== Instructions for the task ==
Find every line in the material that contains the string "height" and copy each such line in full.

== Input data ==
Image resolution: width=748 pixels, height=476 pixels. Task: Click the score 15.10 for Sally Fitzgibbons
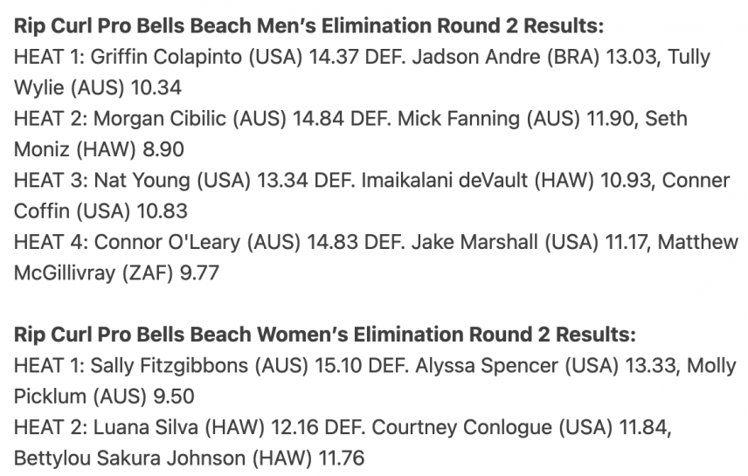tap(338, 366)
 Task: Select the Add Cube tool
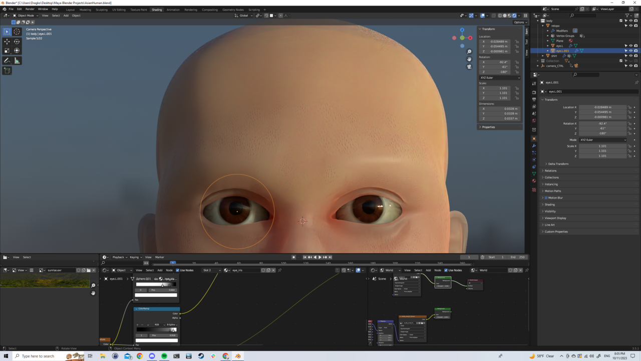[7, 71]
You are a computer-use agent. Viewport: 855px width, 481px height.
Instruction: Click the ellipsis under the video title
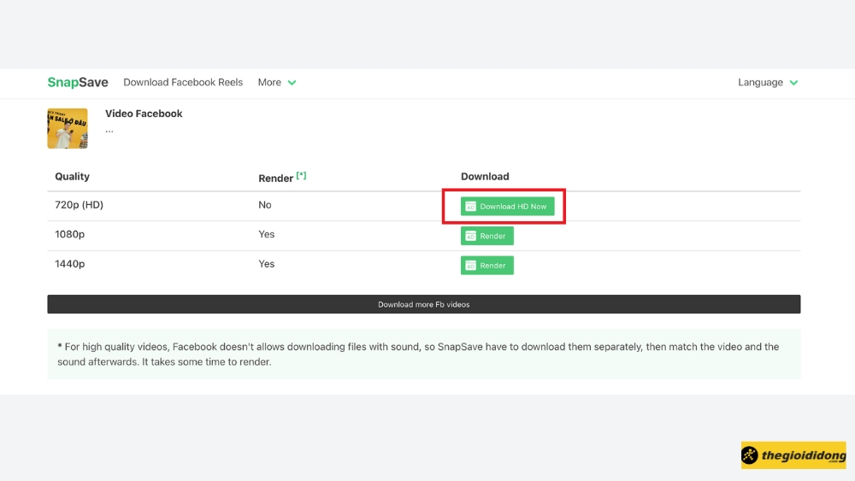coord(109,130)
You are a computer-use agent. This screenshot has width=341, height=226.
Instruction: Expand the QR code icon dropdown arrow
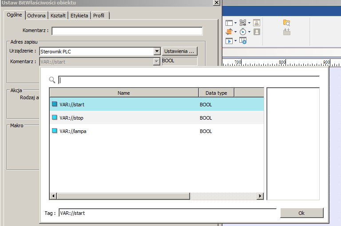pos(249,23)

== Result ==
Image resolution: width=748 pixels, height=476 pixels. Task: Click the score 15.10 for Sally Fitzgibbons
You are a computer-use agent. Viewport: 855px width, 481px height.
You are a computer-use agent. This screenshot has width=341, height=226.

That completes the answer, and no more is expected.